By Thomas Coyle
DOW JONES NEWSWIRES
Third-party investment-platform provider FundQuest, a subsidiary
of BNP Paribas Investment Partners, has agreed to outsource the
bulk of its technology and back-office operations to Envestnet
Asset Management, Inc.
"This agreement will give FundQuest the opportunity to leverage
both the capabilities and scale of Envestnet's technology platform
as we continue growing our integrated and customized advisory
product solutions," James Fox, FundQuest's chief executive, says in
a press release issued jointly Tuesday by FundQuest and Envestnet.
"We will now have increased flexibility to develop additional
investment products, introduce new investment solutions to the U.S.
marketplace and leverage the vast resources of BNP Paribas
Investment Partners."
FundQuest declined to elaborate on the agreement with Envestnet.
But a source close to the firm says it amounts to FundQuest
shedding a "substantial amount" of an in-house technology
infrastructure built up since its inception in the early 1990s in
favor of Envestnet's capabilities around account initiation,
trading and reconciliation, custodial data processing and
performance reporting in addition help creating – as the press
release puts it - "innovative investment solutions."
The move highlights the transformation of Envestnet from a
direct rival to firms like FundQuest and Brinker Capital, which
sponsor third-party manager platforms used by independent
broker-dealers, to a technology and operations provider to such
sponsors.
"Envestnet has become to be an outsourcer more for sponsors than
on the money-manager side," says Bevin Crodian, chief executive of
Edison, N.J.-based Market Street Advisors, a firm that provides
investment-processing services to asset managers and program
sponsors. "It's where a lot of these guys are going – [Pershing
LLC's] Lockwood Advisors, [PNC's (PNC)] Advisorport and Genworth
[Financial's (GNW) Wealth Management] – but [Envestnet] is really
the biggest player in the space."
As Crodian tells it, fee-based investment platform sponsors are
outsourcing back office functions while keeping their hands in
areas where they think they add value – proposal generation and
product selection - in a bid to trim overhead.

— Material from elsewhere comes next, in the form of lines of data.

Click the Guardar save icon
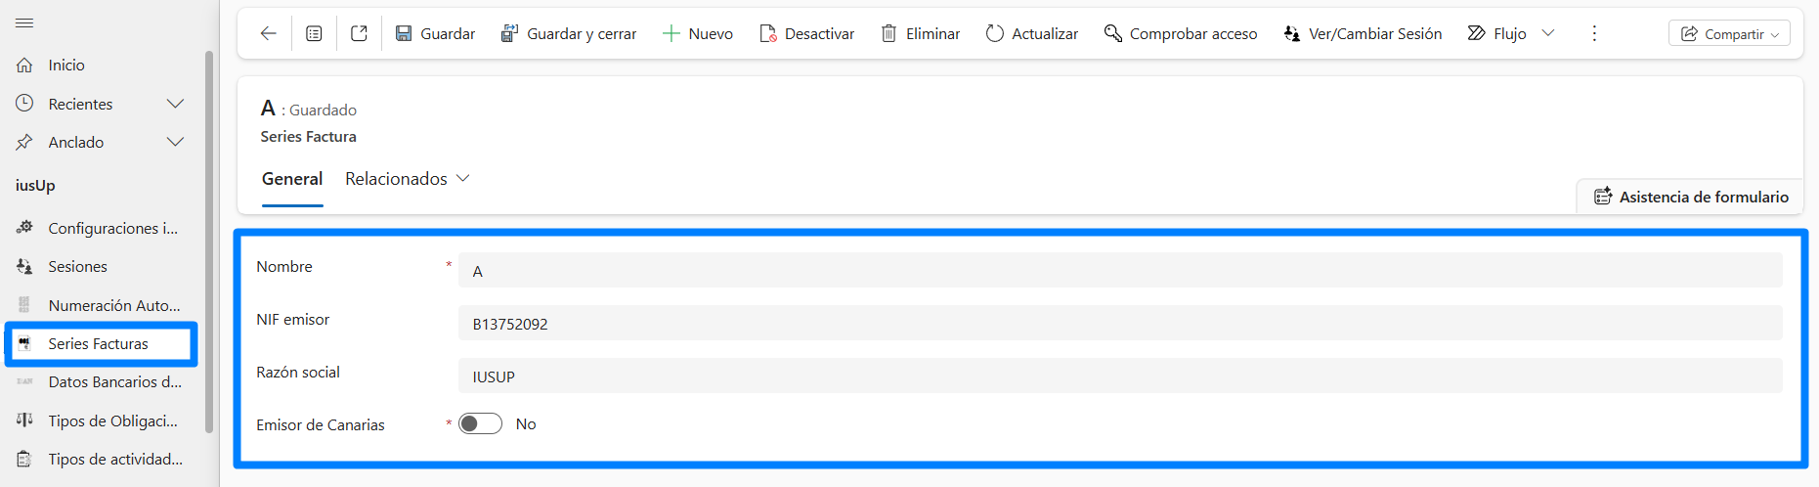 (404, 33)
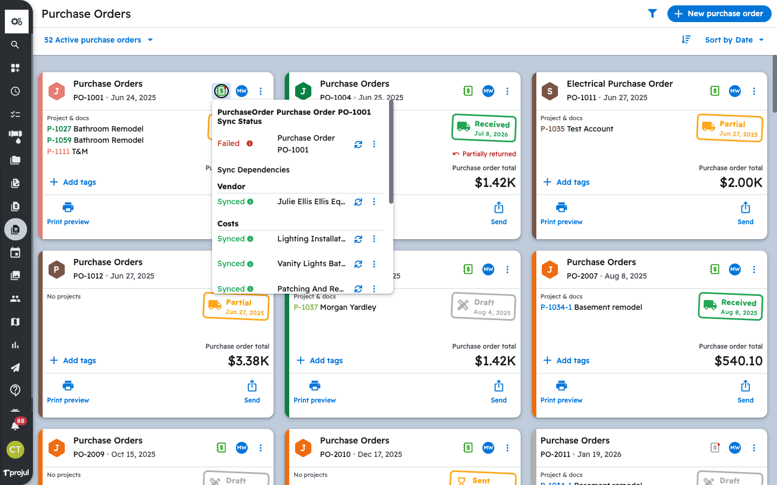Image resolution: width=777 pixels, height=485 pixels.
Task: Click Add tags on the PO-1011 card
Action: (x=566, y=182)
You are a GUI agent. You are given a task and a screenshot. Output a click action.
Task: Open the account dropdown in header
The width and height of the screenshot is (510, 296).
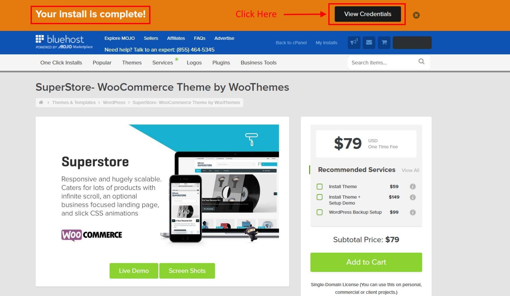point(412,43)
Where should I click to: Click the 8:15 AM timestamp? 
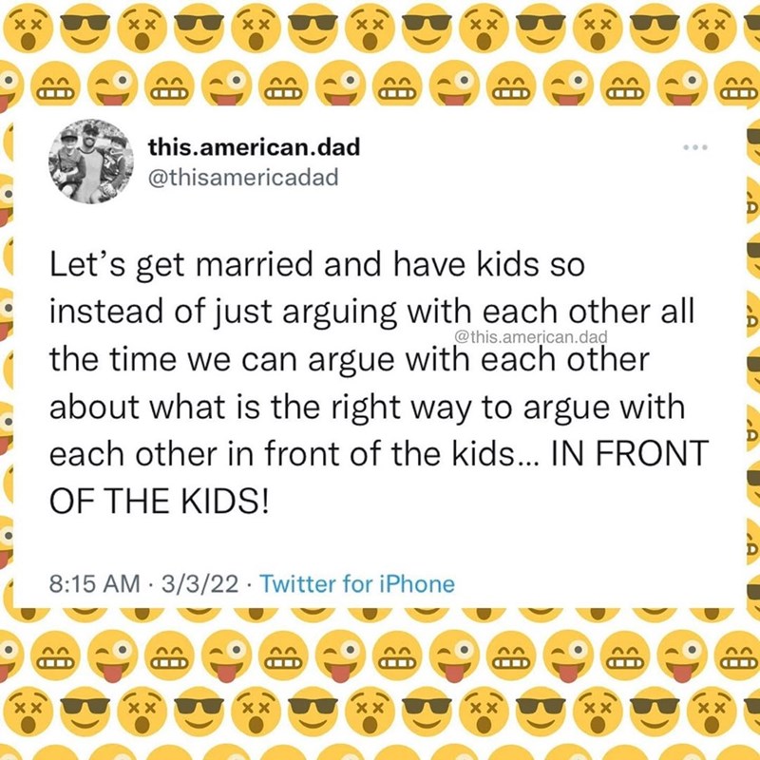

"If you can knock five or 10 basis points off the cost of
running these platforms, then you're not talking trivial numbers,"
says Crodian.
Including assets under management, administration and licensing
agreement, Chicago-based Envestnet had around $89 billion in assets
at the end of 2009.
FundQuest, which is based in Boston, has $40 billion in assets
under management in the U.S. and Europe.